What is asked for is the whole listing, given again word for word.

↓↓↓

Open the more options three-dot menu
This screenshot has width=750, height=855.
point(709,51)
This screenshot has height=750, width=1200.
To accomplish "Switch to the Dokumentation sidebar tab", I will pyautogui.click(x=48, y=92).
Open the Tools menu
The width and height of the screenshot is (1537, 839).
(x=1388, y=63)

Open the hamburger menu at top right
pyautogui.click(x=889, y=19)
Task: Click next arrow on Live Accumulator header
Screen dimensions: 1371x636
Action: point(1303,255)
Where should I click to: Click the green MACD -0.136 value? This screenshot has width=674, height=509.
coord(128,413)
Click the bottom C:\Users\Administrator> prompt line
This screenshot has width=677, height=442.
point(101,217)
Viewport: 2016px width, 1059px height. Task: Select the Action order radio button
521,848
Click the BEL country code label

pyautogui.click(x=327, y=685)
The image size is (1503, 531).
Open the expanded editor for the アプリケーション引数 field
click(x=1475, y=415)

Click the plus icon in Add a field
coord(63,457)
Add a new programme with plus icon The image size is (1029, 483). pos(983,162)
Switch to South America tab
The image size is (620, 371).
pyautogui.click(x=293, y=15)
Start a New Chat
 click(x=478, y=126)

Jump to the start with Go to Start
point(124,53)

↑↑↑

Worked solution —
Open the more options three-dot menu
This screenshot has width=750, height=855.
point(709,51)
This screenshot has height=750, width=1200.
To accomplish "Switch to the Dokumentation sidebar tab", I will pyautogui.click(x=48, y=92).
Open the Tools menu
The width and height of the screenshot is (1537, 839).
(x=1388, y=63)

Open the hamburger menu at top right
pyautogui.click(x=889, y=19)
Task: Click next arrow on Live Accumulator header
Screen dimensions: 1371x636
Action: point(1303,255)
Where should I click to: Click the green MACD -0.136 value? This screenshot has width=674, height=509.
coord(128,413)
Click the bottom C:\Users\Administrator> prompt line
This screenshot has width=677, height=442.
point(101,217)
Viewport: 2016px width, 1059px height. Task: Select the Action order radio button
521,848
Click the BEL country code label

pyautogui.click(x=327, y=685)
The image size is (1503, 531).
Open the expanded editor for the アプリケーション引数 field
click(x=1475, y=415)

Click the plus icon in Add a field
coord(63,457)
Add a new programme with plus icon The image size is (1029, 483). pos(983,162)
Switch to South America tab
The image size is (620, 371).
pyautogui.click(x=293, y=15)
Start a New Chat
 click(x=478, y=126)

Jump to the start with Go to Start
point(124,53)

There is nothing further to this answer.